Brano fornito:
-----

Chiesa Parrocchiale - Mezzaselva - Evento speciale:" Le storie di Emilia Giuliani, Caterina Pelzer Pratten e Ida Presti" raccontate da Nicoletta Confalone e suonate da Federica Artuso - Lunedì 11 agosto

Lunedì 11 agosto, alle ore 21.00,  presso la Chiesa Parrocchiale di Mezzaselva, Artemusica Cultura di Roana propone un evento davvero speciale, a metà tra un concerto e un avvincente racconto, incentrato sui suoni e le vite avventurose di tre chitarriste del passato.
Nicoletta Confalone, musicologa, e Federica Artuso, chitarrista,  accompagneranno gli spettatori di “Emilia, Caterina, Ida: successi e peripezie di tre donne chitarriste” in un interessante percorso musicale.

Note di sala di Nicoletta Confalone:
«La chitarra è come una donna, a cui non è concessa la civetteria del guardami, ma non toccarmi.»

-----

Dati registrati:
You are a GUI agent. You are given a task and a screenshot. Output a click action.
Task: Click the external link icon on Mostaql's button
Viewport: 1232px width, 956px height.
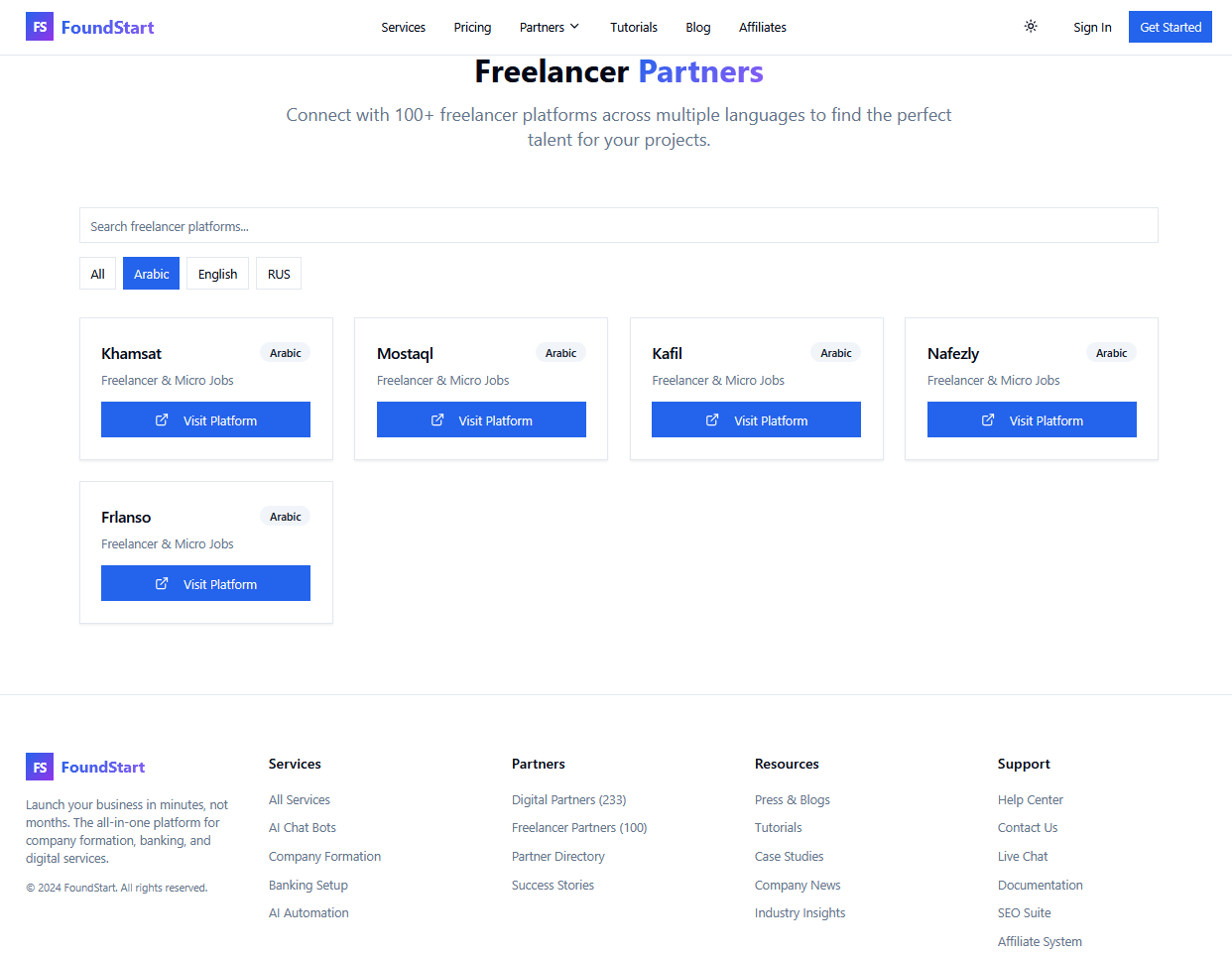pos(436,419)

-----

Cosa farai:
1/ Riscrivi come elenco puntato il paragrafo del brano che comincia con «Lunedì 11 agosto, alle ore 21.00». Mantieni i fatti principali.
2/ Trascrivi dal brano la parte che si apre con le parole "Nicoletta Confalone, musicologa, e" e si chiude con "interessante percorso musicale.".
3/ Secondo il brano, quale realtà propone l'evento nella chiesa di Mezzaselva?

Risposte fornite:
1/
- Quando: lunedì 11 agosto, alle ore 21.00
- Dove: Chiesa Parrocchiale di Mezzaselva
- Chi lo propone: Artemusica Cultura di Roana
- Che cos'è: un evento a metà tra un concerto e un racconto, dedicato ai suoni e alle vite avventurose di tre chitarriste del passato

2/
Nicoletta Confalone, musicologa, e Federica Artuso, chitarrista,  accompagneranno gli spettatori di “Emilia, Caterina, Ida: successi e peripezie di tre donne chitarriste” in un interessante percorso musicale.

3/ Artemusica Cultura di Roana.